Data provided:
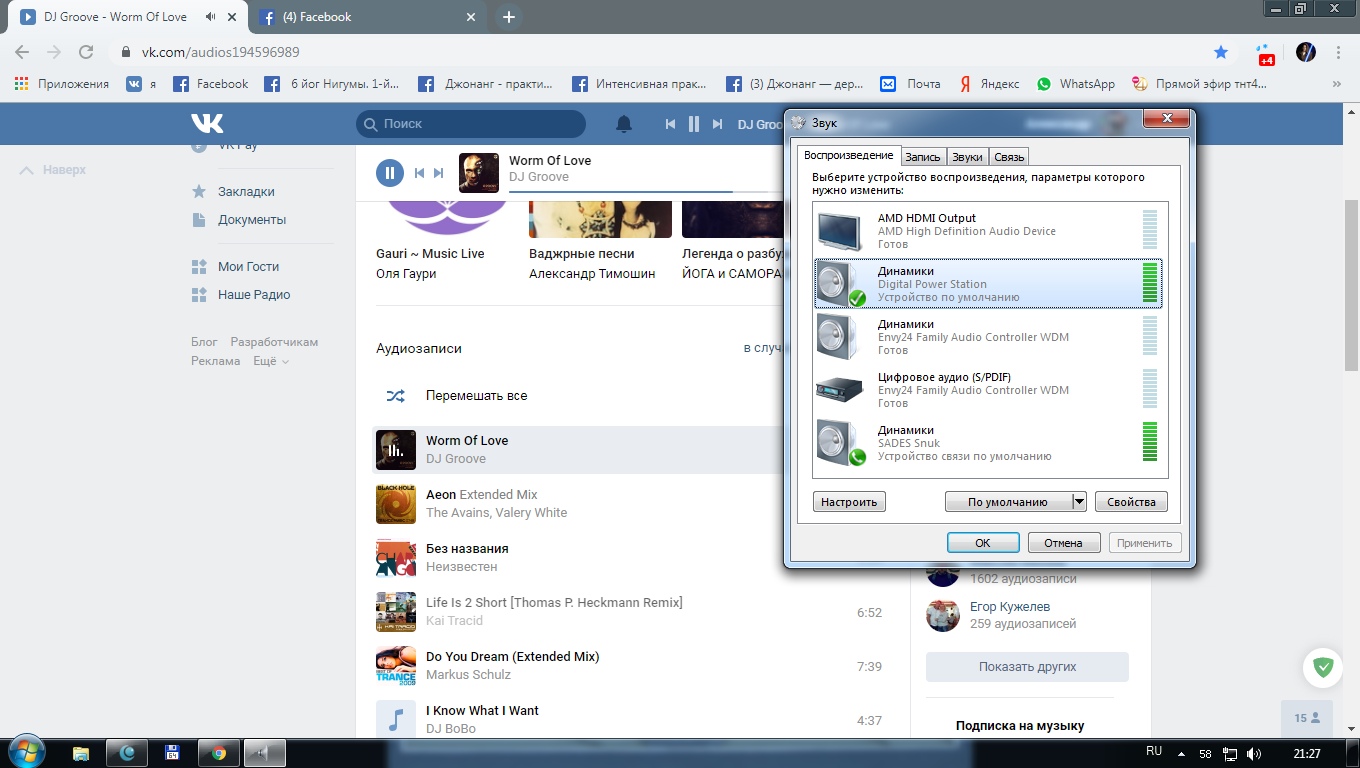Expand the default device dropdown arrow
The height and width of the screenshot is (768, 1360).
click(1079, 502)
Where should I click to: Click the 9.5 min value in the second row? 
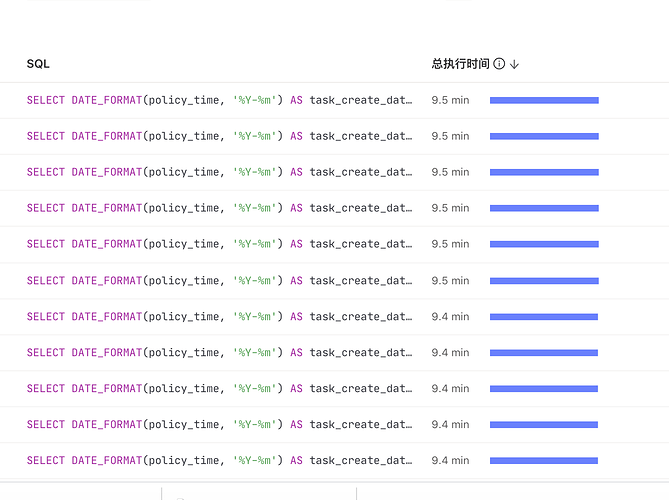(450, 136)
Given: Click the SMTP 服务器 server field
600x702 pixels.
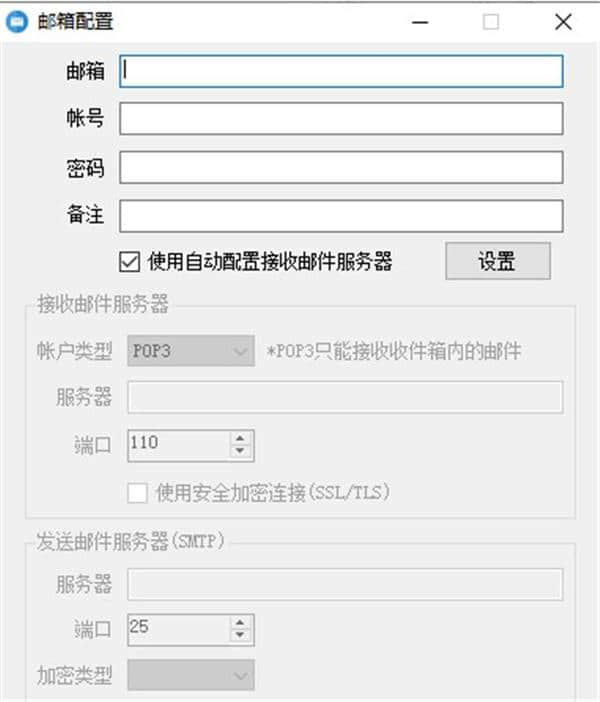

Work required: Pictures stay out. Copy exactly, and only, the lines from the one containing "Where should I" through the end of the data.

Answer for the task:
Where should I click to: Click the 9.5 min value in the second row? 
(450, 136)
Given: Click the SMTP 服务器 server field
600x702 pixels.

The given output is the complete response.